MANAGEABLE DEBT PROFILE
The county's debt levels of \\$4,785 per capita and 4% of market value are moderate to above-average due primarily to a significant amount of overlapping debt. Debt levels should remain fairly stable as the county's debt plans over the next five years are modest. The capital improvement plan includes approximately \\$121 million of capital expenditures to be funded with bond proceeds from 2017 through 2020. Amortization is average with approximately 50% of debt paid off over the next 10 years however new debt issuance is expected to be in line with principal retirement.
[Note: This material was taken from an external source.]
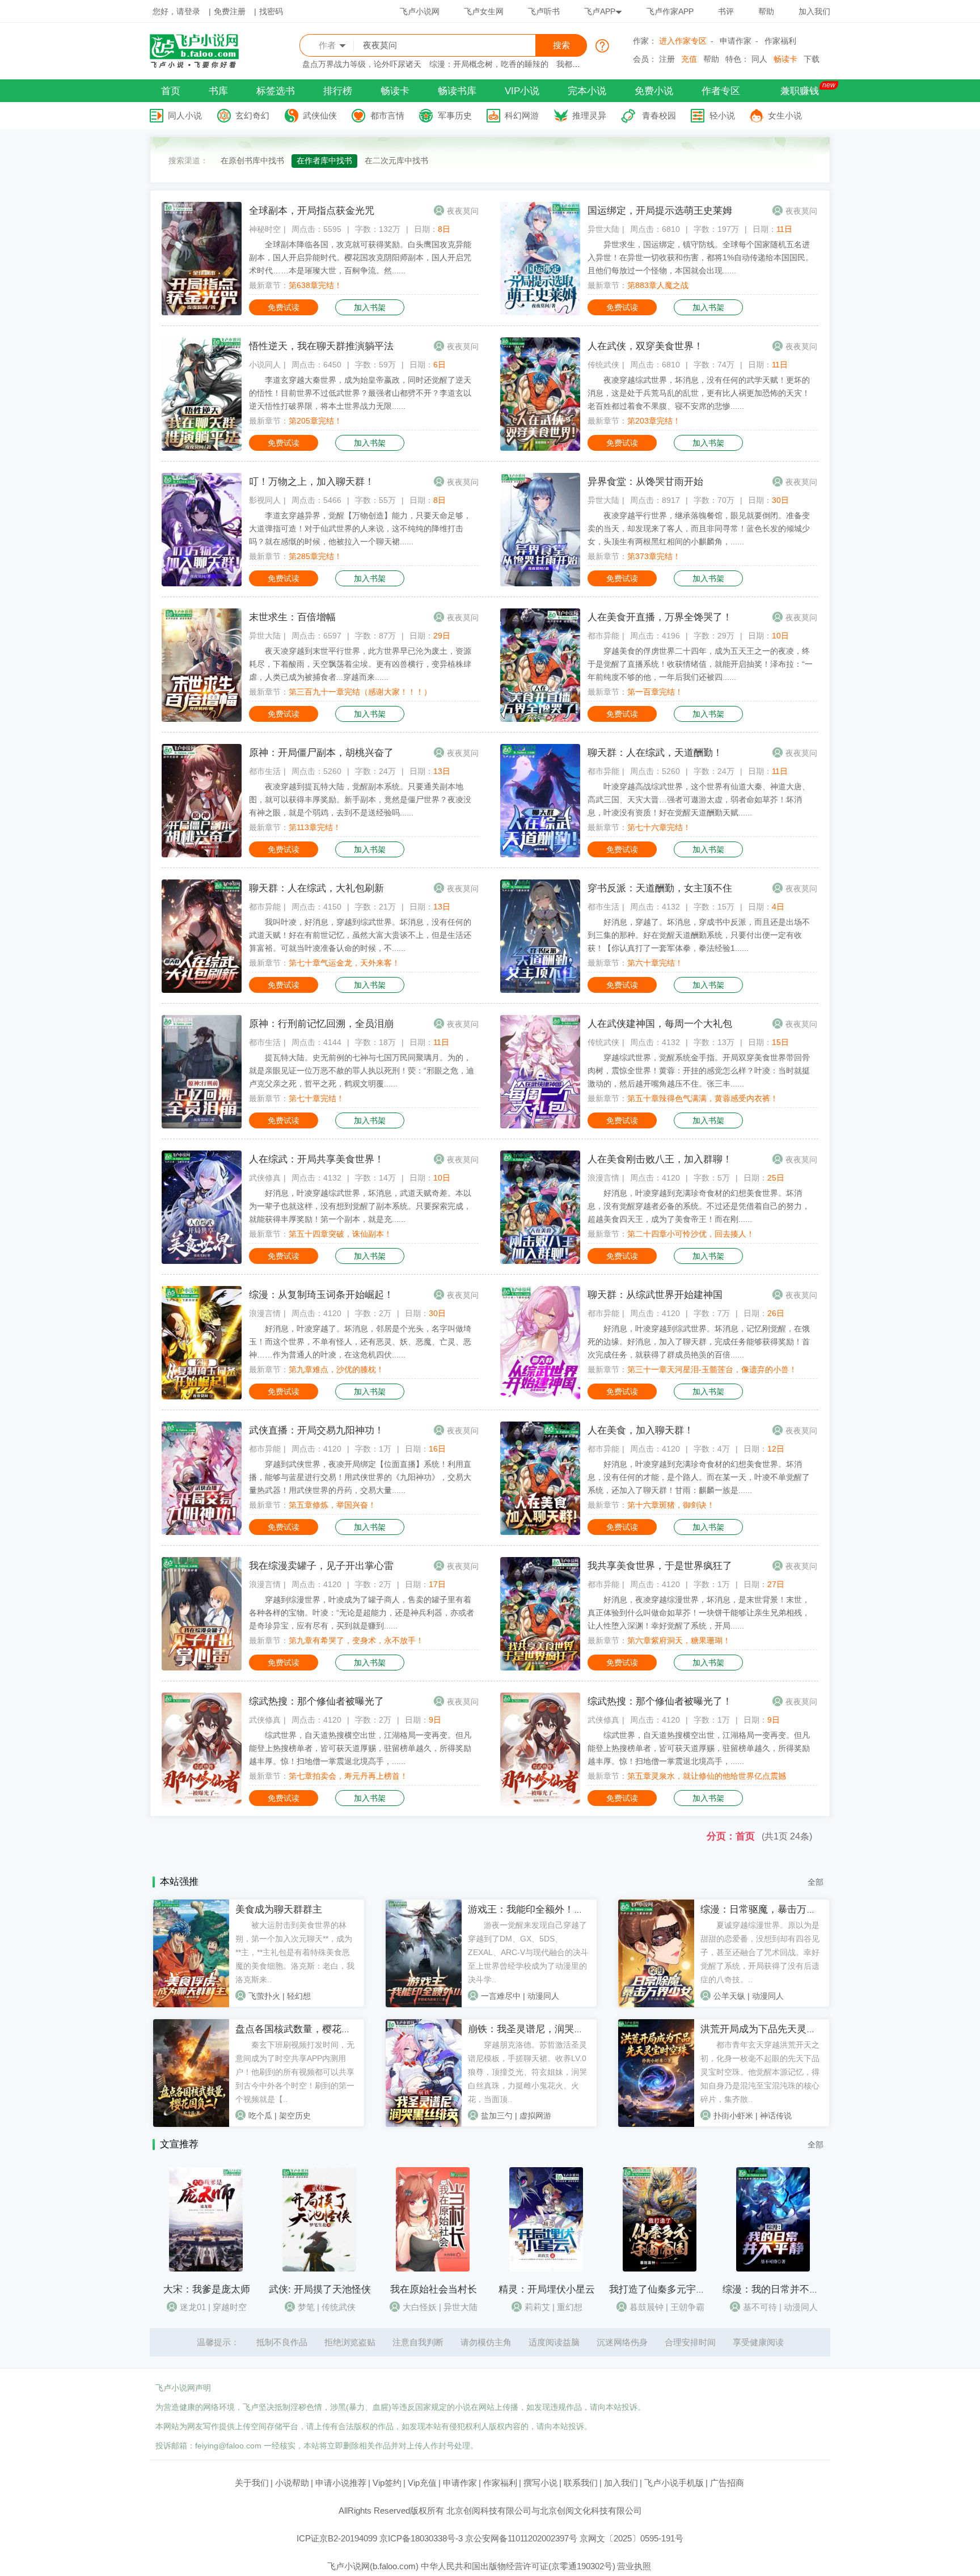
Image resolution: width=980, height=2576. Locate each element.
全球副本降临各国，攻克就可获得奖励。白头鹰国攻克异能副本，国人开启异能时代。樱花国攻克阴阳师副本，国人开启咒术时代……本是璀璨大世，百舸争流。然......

ADEQUATELY FUNDED PENSION PLANS
The county-operated pension plan is well-funded at 91.9% as of Jan. 1, 2014, based on the plan's 7.5% rate of return. Using a more conservative 7% rate of return, Fitch estimates the funded ratio to be still adequate at an estimated 87.1%. The county traditionally makes 100% of its annual required contributions (ARC) and in fiscal 2014 its ARC was \\$7.8 million, a low 2% of total budgeted government spending. The county is updating its actuarial assumptions in determining the overall unfunded liability and a slight decrease to the funding ratio is expected. Other post-employment benefit (OPEB) costs are limited and the elimination of retiree health benefits beginning in July 2006 should reduce the liability over time. The county makes pay-as-you-go payments and had unfunded actuarial accrued liabilities of a negligible \\$2 million as of Dec. 31, 2013. Carrying costs for debt service, pension and OPEB equaled a modest 11.5% of 2014 total government spending.